A Closer Look: Tensor Transformations

Let's break down the process step-by-step, comparing a full pass (no cache) with an incremental pass (with KV cache). We're assuming we are generating the T-th token.

B: Batch size
nh: Number of heads
T: Total sequence length so far (including the current token being generated)
hs: Head size (typically d_model / nh)
d_model: Embedding dimension

Step	Without KV Cache (Full Pass for token T)	With KV Cache (Incremental Decode for token T)
Input to Attention	Full sequence embedding: (B, T, d_model)	Single new token's embedding: (B, 1, d_model)
1. Generate Q, K, V	q, k, v shapes are (B, nh, T, hs)	q_new: (B, nh, 1, hs) k_new, v_new: (B, nh, 1, hs)
2. Retrieve from Cache	N/A	k_cache, v_cache are retrieved. Shape: (B, nh, T-1, hs)
3. Concatenate K and V	N/A (k and v are already full)	k = concat(k_cache, k_new) → (B, nh, T, hs) v = concat(v_cache, v_new) → (B, nh, T, hs)
4. att_scores = q @ k.transpose(-2, -1)	(B,nh,T,hs) @ (B,nh,hs,T) Result: (B, nh, T, T)	(B,nh,1,hs) @ (B,nh,hs,T) Result: (B, nh, 1, T)
5. Apply Causal Mask	A full (T, T) causal mask is applied (e.g., `masked_fill`).	No explicit (T,T) masking needed for this step. The `1` dimension in `q_new` ensures its attention scores are for the current token attending to all T tokens (past and current). Causality is inherently handled by only feeding previous tokens' K/V.
6. Softmax (on att_scores)	Applied to the (B, nh, T, T) tensor.	Applied to the (B, nh, 1, T) tensor.
7. Output y = att_probs @ v	(B,nh,T,T) @ (B,nh,T,hs) Result: (B, nh, T, hs)	(B,nh,1,T) @ (B,nh,T,hs) Result: (B, nh, 1, hs)

Notice the critical difference in step 4 and 7. With KV caching, the query q_new has a sequence length of 1. This means we are only calculating attention scores for the current token with respect to all keys. The resulting attention output y also has a sequence length of 1, representing the context-aware information for the current prediction.

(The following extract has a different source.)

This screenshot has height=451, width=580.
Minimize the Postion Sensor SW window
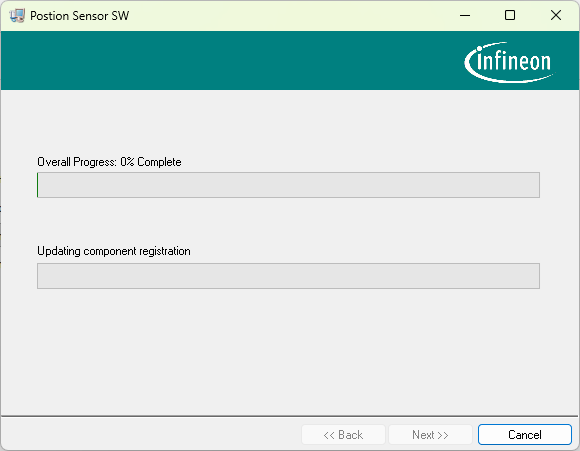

From Attention to the Next Word

After the attention mechanism (using KV caching) produces its output for the current token, which has a shape like (B, nh, 1, hs), this output undergoes further transformations:

It's typically reshaped or projected back to the model's main embedding dimension, resulting in a tensor of shape (B, 1, d_model). This vector is the rich, context-aware representation of the token we are about to predict.
This single vector then passes through the subsequent Feed-Forward Network (FFN) layer and Layer Normalization within the Transformer block.
Finally, the output from the last Transformer block (still representing a single token prediction, so shape (B, 1, d_model)) is passed to a linear layer (often called the "language model head" or lm_head). This layer projects it from d_model to the vocabulary size (vocab_size).
The result is a tensor of logits of shape (B, 1, vocab_size). These logits are raw, unnormalized scores for every possible token in the vocabulary.
A softmax function is applied to these logits to convert them into probabilities.
A sampling strategy (like greedy sampling, top-k sampling, or nucleus sampling) is then used to select the actual next token from this probability distribution.

And the cycle repeats for the next token, again leveraging the (now updated) KV cache!

The Big Wins: Benefits of KV Caching

KV caching isn't just a minor tweak; it's a fundamental optimization for LLM inference:

Drastic Speed-up: Reduces the computational load from O(T²) per token (in attention) towards O(T) in typical scenarios for the K,V generation part, and the QK^T multiplication becomes much smaller.
Reduced Memory Bandwidth: Less data needs to be loaded and processed for K and V calculations at each step.
Enables Longer Sequences: Makes generating very long sequences of text practically feasible, as the cost of each additional token doesn't grow as quadratically.

Conclusion

KV caching is a cornerstone of efficient autoregressive inference in Transformer-based Large Language Models. By intelligently reusing previously computed Key and Value states, it dramatically reduces computational overhead, allowing for faster text generation and the ability to handle much longer sequences. Understanding KV caching is key to appreciating how modern LLMs can generate extensive and coherent text so rapidly.